■ YOUR GOAL: Print exactly and only the lines that run from the one containing "Given: Open more options on the second tweet" through the end of the material, please, omitting pictures.
(DATA IN THIS EXERCISE)
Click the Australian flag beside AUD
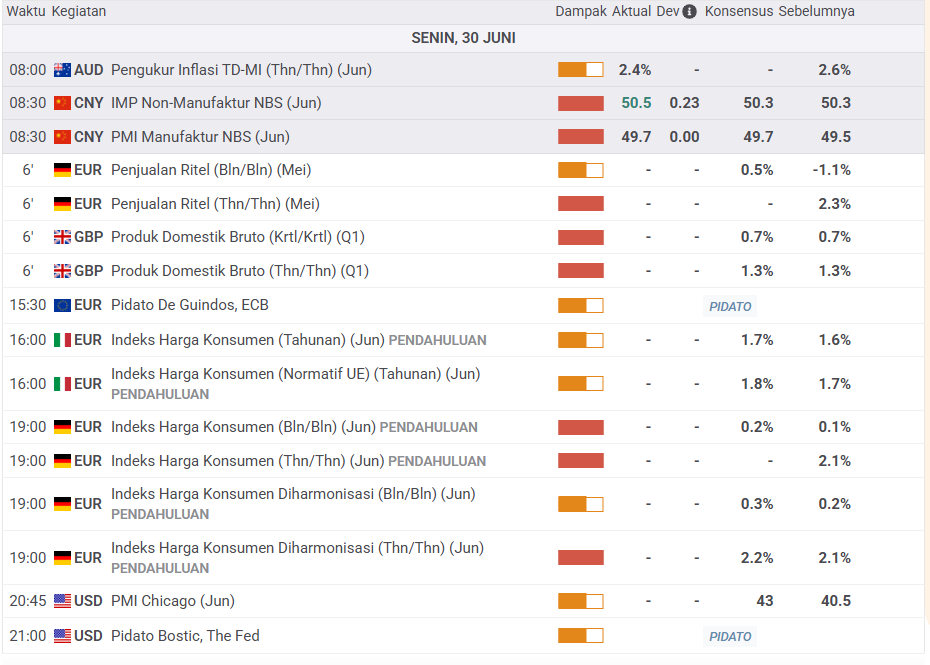The image size is (930, 665). [62, 70]
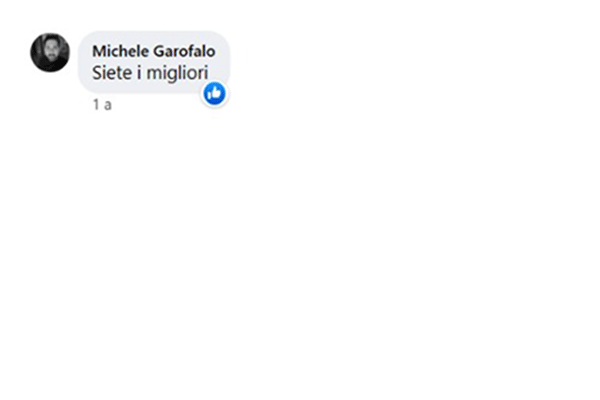Image resolution: width=600 pixels, height=400 pixels.
Task: Show reactions via the thumbs-up badge
Action: click(x=215, y=93)
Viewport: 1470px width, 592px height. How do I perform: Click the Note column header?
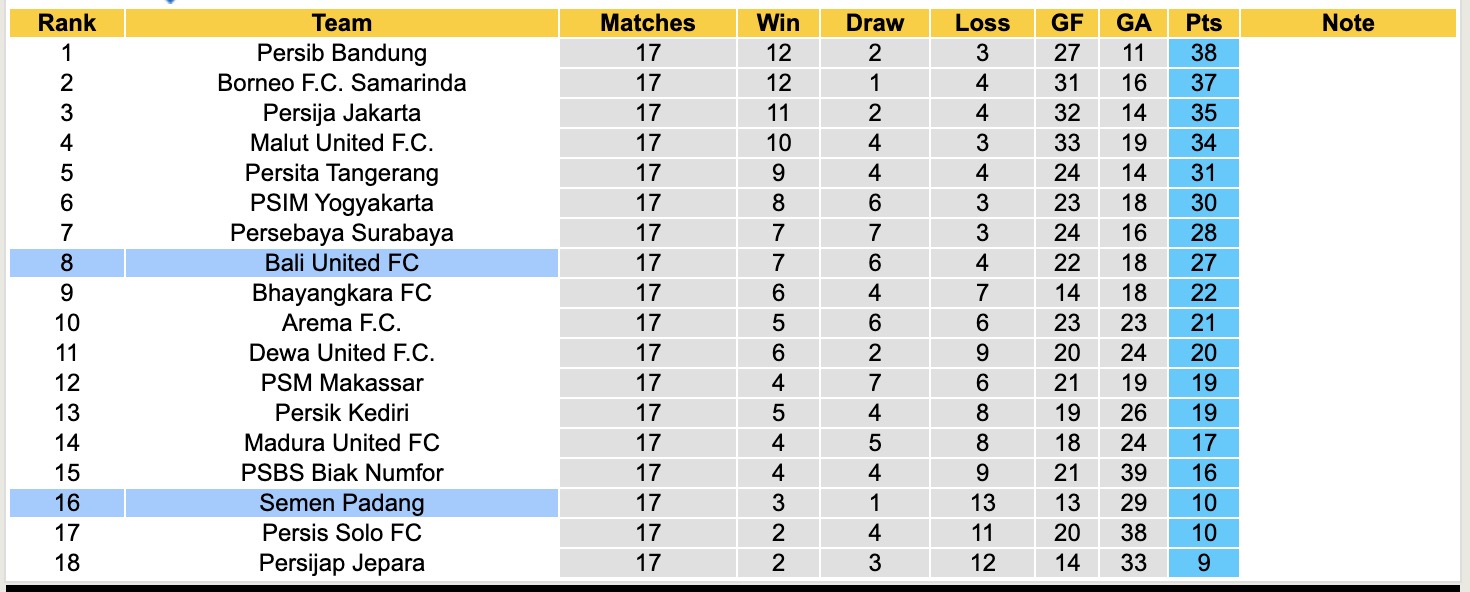[x=1347, y=23]
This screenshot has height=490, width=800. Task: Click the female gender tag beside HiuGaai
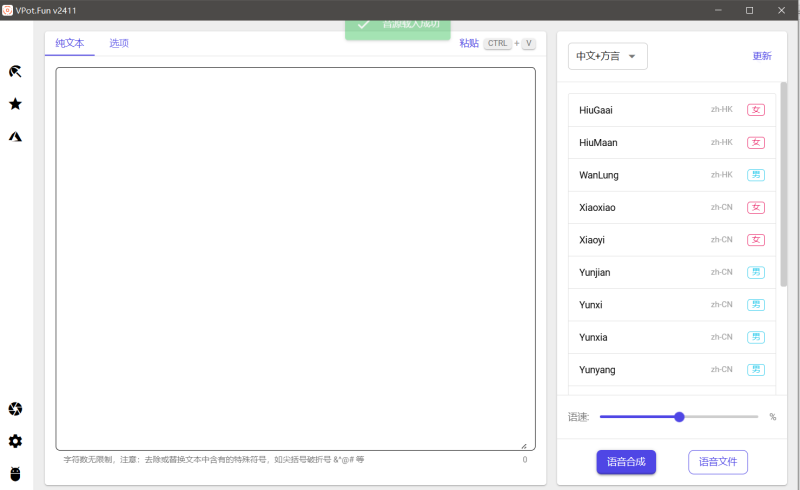755,110
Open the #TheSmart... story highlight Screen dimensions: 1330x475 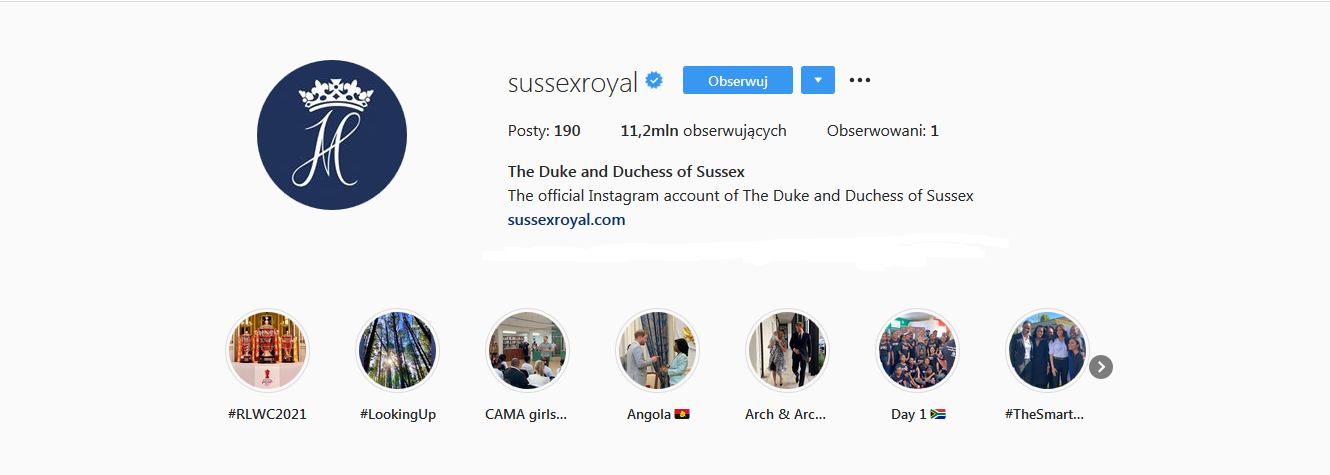pyautogui.click(x=1046, y=350)
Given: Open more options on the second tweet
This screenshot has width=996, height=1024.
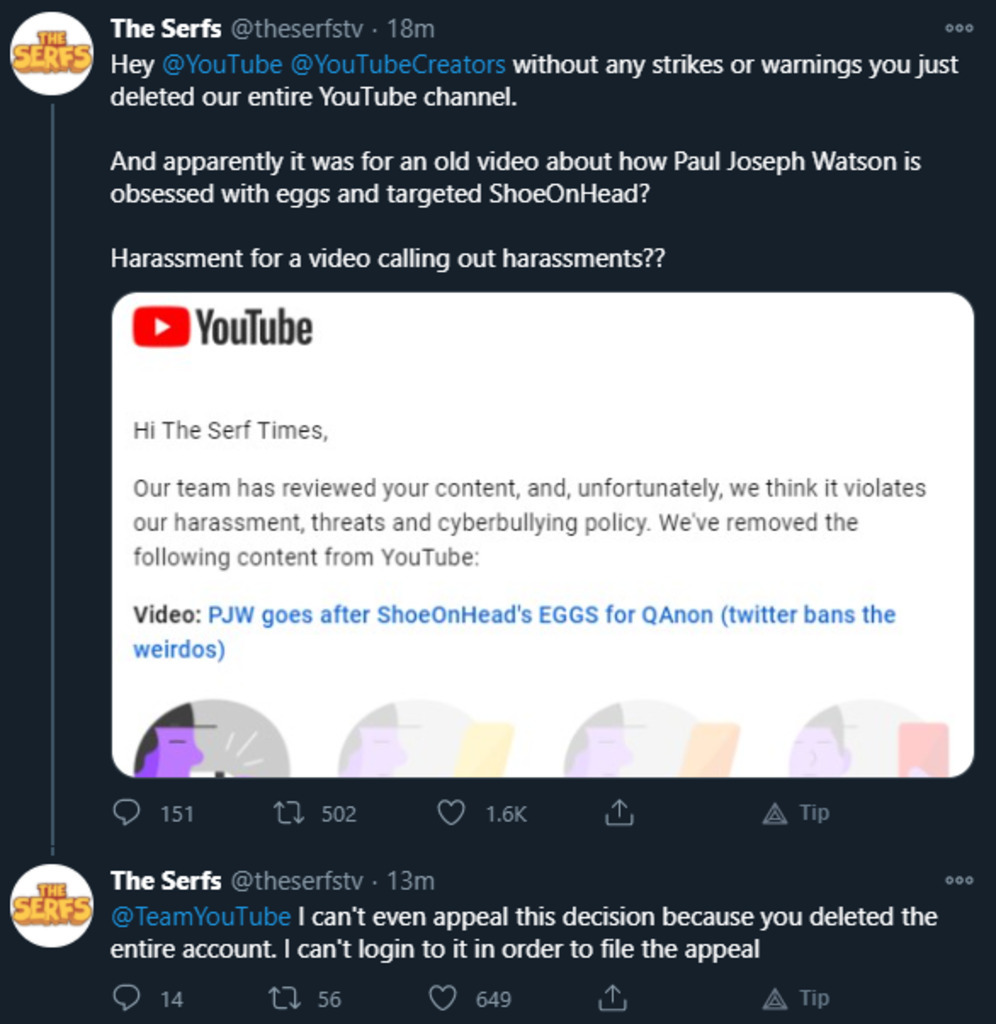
(End DATA IN THIS EXERCISE)
■ RESPONSE TO THIS TASK:
Given: Open more options on the second tweet
This screenshot has width=996, height=1024.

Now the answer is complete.